> [Task goal] The records below hold a stretch from the line with "Isabel para ALROMASAR (49, 1209)" through the line with "Responder (32, 1023)"; return exactly those lines, ends included, and nothing more.

> [Extracted information]
+ + + + + + +
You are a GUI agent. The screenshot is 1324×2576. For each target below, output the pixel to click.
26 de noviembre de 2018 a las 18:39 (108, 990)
+ + + + + + +
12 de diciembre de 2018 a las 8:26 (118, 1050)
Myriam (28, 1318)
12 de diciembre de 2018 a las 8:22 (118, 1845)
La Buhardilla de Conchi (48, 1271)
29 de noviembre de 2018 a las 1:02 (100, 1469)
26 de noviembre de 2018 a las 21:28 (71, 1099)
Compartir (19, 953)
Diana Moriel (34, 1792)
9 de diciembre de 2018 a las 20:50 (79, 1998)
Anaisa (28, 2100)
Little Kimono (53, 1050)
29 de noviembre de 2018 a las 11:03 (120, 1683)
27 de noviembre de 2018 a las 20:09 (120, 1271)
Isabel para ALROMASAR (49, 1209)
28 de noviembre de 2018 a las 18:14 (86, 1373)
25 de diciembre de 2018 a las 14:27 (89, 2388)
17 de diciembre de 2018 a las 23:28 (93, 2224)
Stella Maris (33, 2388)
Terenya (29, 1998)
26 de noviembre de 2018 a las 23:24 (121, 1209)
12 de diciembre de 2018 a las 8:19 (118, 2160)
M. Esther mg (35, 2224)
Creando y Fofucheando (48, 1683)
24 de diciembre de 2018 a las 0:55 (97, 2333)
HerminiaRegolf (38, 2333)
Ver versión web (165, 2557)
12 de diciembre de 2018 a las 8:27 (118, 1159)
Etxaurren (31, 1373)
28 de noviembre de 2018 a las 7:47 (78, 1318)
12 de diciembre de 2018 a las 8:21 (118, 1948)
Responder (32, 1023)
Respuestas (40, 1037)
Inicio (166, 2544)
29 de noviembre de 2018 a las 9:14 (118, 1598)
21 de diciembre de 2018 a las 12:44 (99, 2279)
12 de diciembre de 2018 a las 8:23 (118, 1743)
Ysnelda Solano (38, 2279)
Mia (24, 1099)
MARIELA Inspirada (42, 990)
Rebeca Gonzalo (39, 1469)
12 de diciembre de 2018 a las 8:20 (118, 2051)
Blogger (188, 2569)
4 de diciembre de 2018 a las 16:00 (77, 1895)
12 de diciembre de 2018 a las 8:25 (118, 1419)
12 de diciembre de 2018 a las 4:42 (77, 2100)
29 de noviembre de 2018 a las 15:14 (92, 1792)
+ + + + + + +
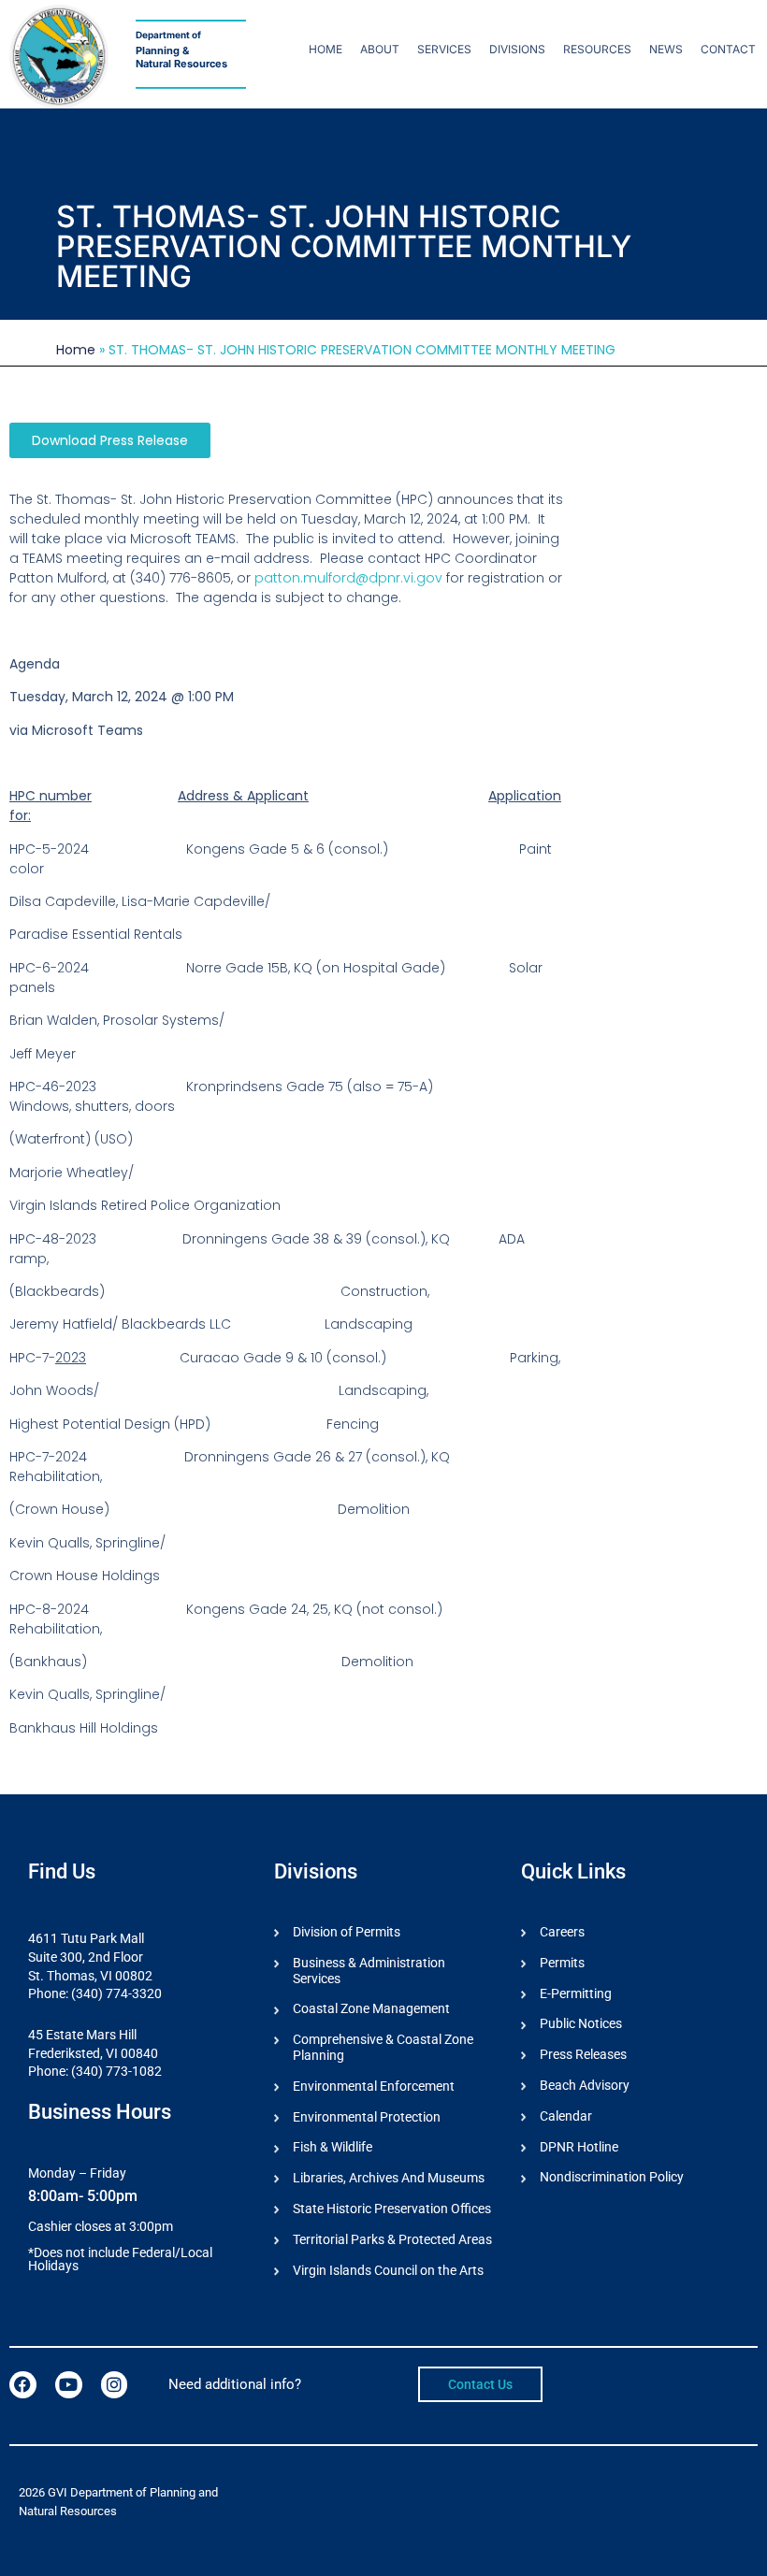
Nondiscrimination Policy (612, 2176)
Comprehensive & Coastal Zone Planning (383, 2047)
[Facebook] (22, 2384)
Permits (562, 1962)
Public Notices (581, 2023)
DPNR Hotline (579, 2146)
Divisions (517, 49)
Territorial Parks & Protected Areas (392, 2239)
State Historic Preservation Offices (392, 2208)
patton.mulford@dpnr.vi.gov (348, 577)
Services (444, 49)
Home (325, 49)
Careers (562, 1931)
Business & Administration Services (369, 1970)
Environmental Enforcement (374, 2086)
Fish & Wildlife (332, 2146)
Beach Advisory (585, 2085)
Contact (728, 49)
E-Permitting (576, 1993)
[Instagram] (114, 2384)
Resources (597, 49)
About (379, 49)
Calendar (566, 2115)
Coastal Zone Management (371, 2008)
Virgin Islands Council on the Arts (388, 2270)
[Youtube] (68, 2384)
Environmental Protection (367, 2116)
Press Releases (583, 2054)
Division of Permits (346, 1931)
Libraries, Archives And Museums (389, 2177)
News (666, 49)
+ + + + + + +
> [Result of this exercise]
Isabel para ALROMASAR (49, 1209)
28 de noviembre de 2018 a las 18:14 (86, 1373)
25 de diciembre de 2018 a las 14:27 (89, 2388)
17 de diciembre de 2018 a las 23:28 (93, 2224)
Stella Maris (33, 2388)
Terenya (29, 1998)
26 de noviembre de 2018 a las 23:24 (121, 1209)
12 de diciembre de 2018 a las 8:19 (118, 2160)
M. Esther mg (35, 2224)
Creando y Fofucheando (48, 1683)
24 de diciembre de 2018 a las 0:55 (97, 2333)
HerminiaRegolf (38, 2333)
Ver versión web (165, 2557)
12 de diciembre de 2018 a las 8:27 (118, 1159)
Etxaurren (31, 1373)
28 de noviembre de 2018 a las 7:47 (78, 1318)
12 de diciembre de 2018 a las 8:21 (118, 1948)
Responder (32, 1023)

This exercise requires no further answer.